## What the exercise asks
Reproduce the whole listing word for word. Leave every image out.
Segment Start: Given records
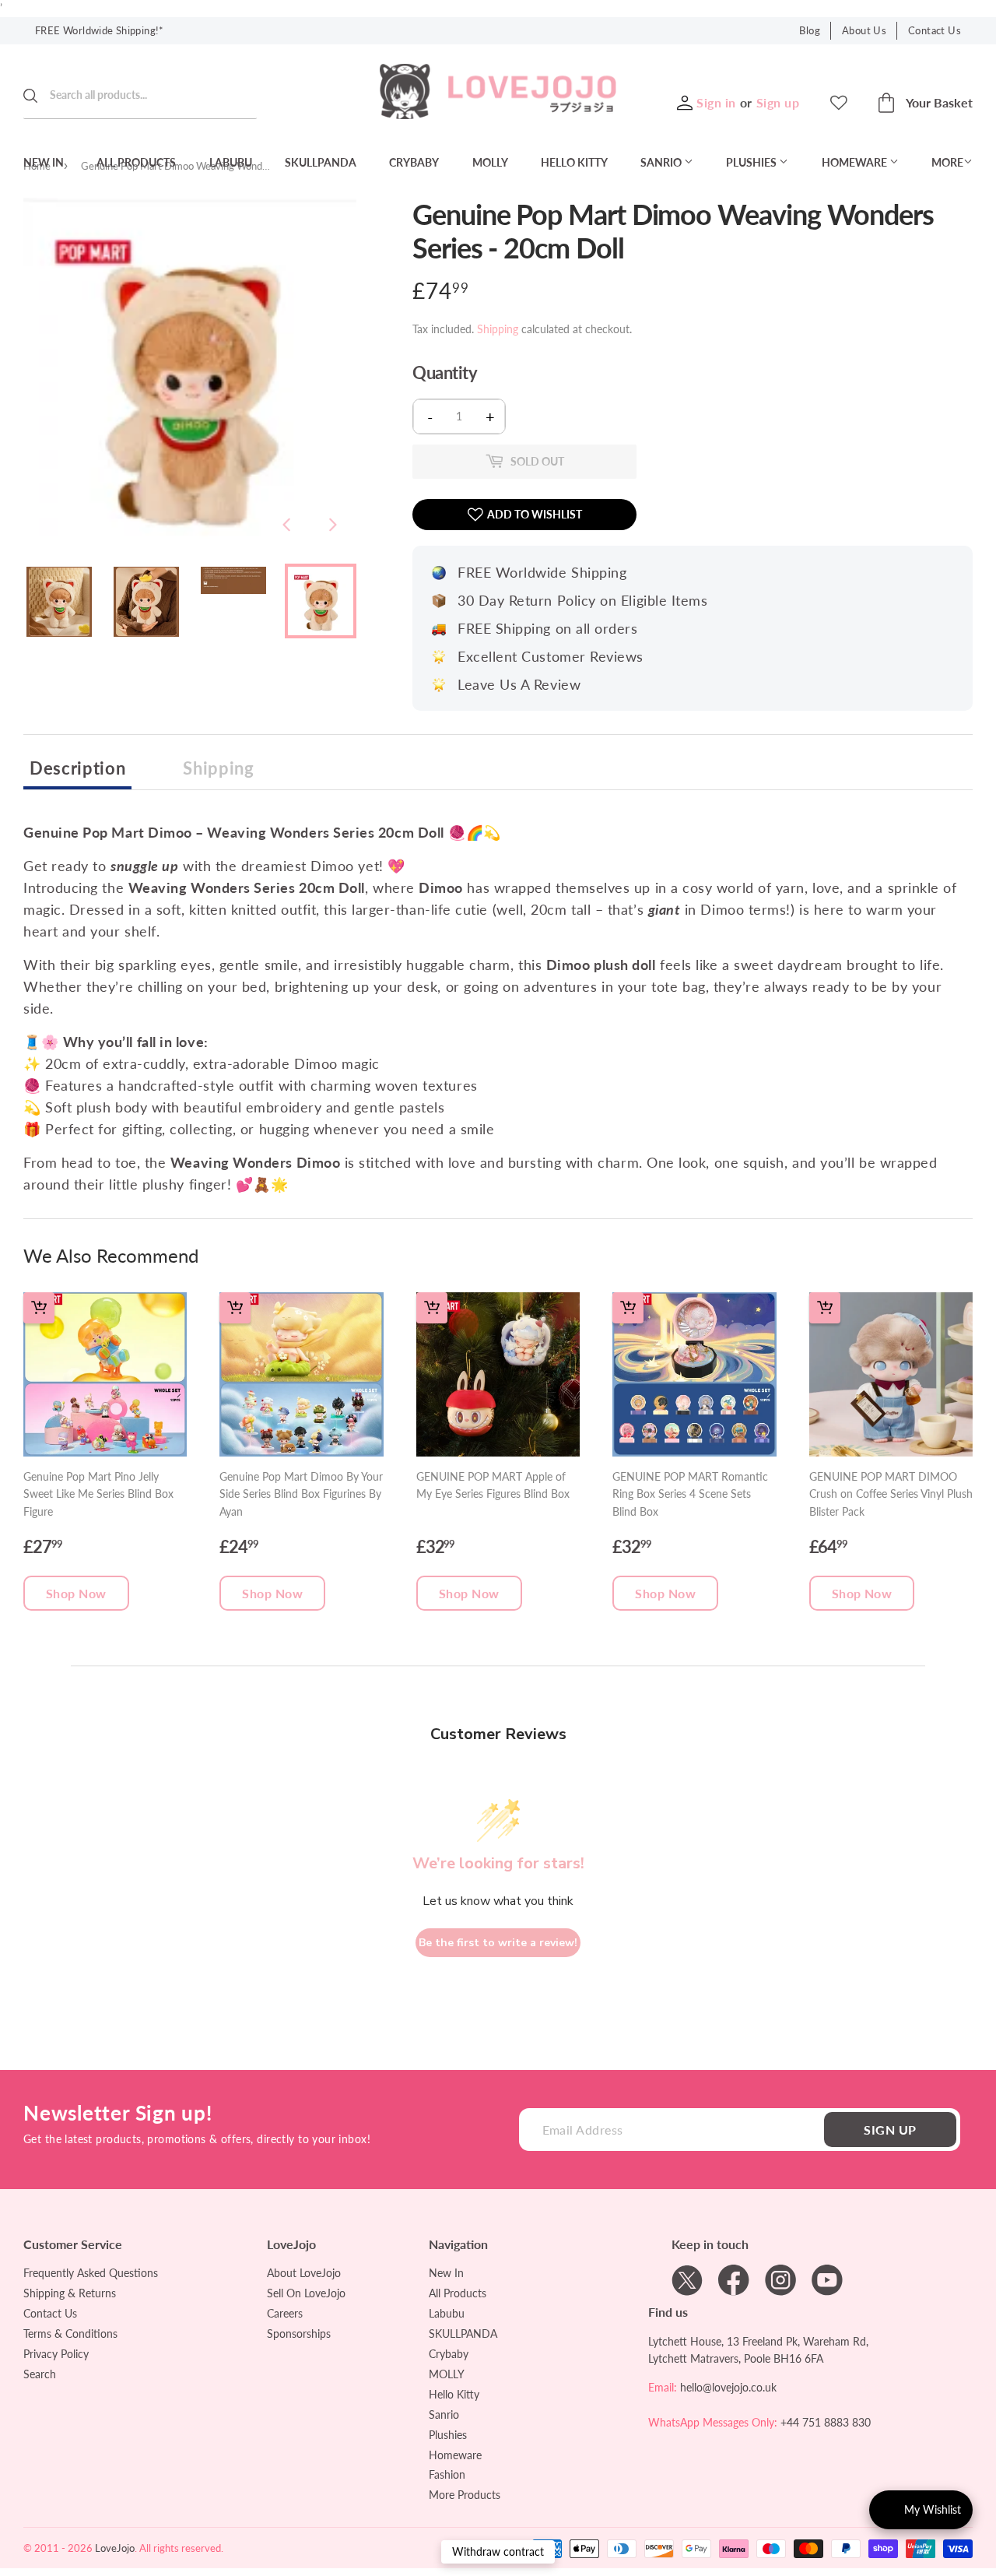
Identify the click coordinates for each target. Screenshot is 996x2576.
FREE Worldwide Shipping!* (99, 30)
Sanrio (662, 162)
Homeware (855, 162)
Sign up (777, 102)
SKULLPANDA (320, 162)
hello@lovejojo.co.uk (728, 2387)
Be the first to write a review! (498, 1942)
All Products (136, 162)
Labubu (230, 162)
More (947, 162)
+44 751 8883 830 (825, 2422)
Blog (809, 30)
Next (333, 524)
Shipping (497, 329)
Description (77, 768)
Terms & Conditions (70, 2333)
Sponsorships (299, 2333)
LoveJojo (115, 2548)
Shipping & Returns (69, 2293)
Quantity (444, 373)
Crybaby (414, 162)
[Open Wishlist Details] (838, 102)
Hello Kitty (574, 162)
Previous (286, 524)
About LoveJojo (304, 2272)
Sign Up (890, 2129)
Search (39, 2374)
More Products (464, 2494)
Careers (285, 2313)
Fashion (447, 2474)
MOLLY (490, 162)
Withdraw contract (498, 2551)
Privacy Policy (56, 2353)
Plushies (752, 162)
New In (43, 162)
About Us (864, 30)
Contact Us (934, 30)
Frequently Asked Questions (90, 2272)
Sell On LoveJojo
Segment End: Given records
## Response area
Identify the click coordinates for each target. Screenshot is 996x2576.
FREE Worldwide Shipping!* (99, 30)
Sanrio (662, 162)
Homeware (855, 162)
Sign up (777, 102)
SKULLPANDA (320, 162)
hello@lovejojo.co.uk (728, 2387)
Be the first to write a review! (498, 1942)
All Products (136, 162)
Labubu (230, 162)
More (947, 162)
+44 751 8883 830 (825, 2422)
Blog (809, 30)
Next (333, 524)
Shipping (497, 329)
Description (77, 768)
Terms & Conditions (70, 2333)
Sponsorships (299, 2333)
LoveJojo (115, 2548)
Shipping & Returns (69, 2293)
Quantity (444, 373)
Crybaby (414, 162)
[Open Wishlist Details] (838, 102)
Hello Kitty (574, 162)
Previous (286, 524)
About LoveJojo (304, 2272)
Sign Up (890, 2129)
Search (39, 2374)
More Products (464, 2494)
Careers (285, 2313)
Fashion (447, 2474)
MOLLY (490, 162)
Withdraw contract (498, 2551)
Privacy Policy (56, 2353)
Plushies (752, 162)
New In (43, 162)
About Us (864, 30)
Contact Us (934, 30)
Frequently Asked Questions (90, 2272)
Sell On LoveJojo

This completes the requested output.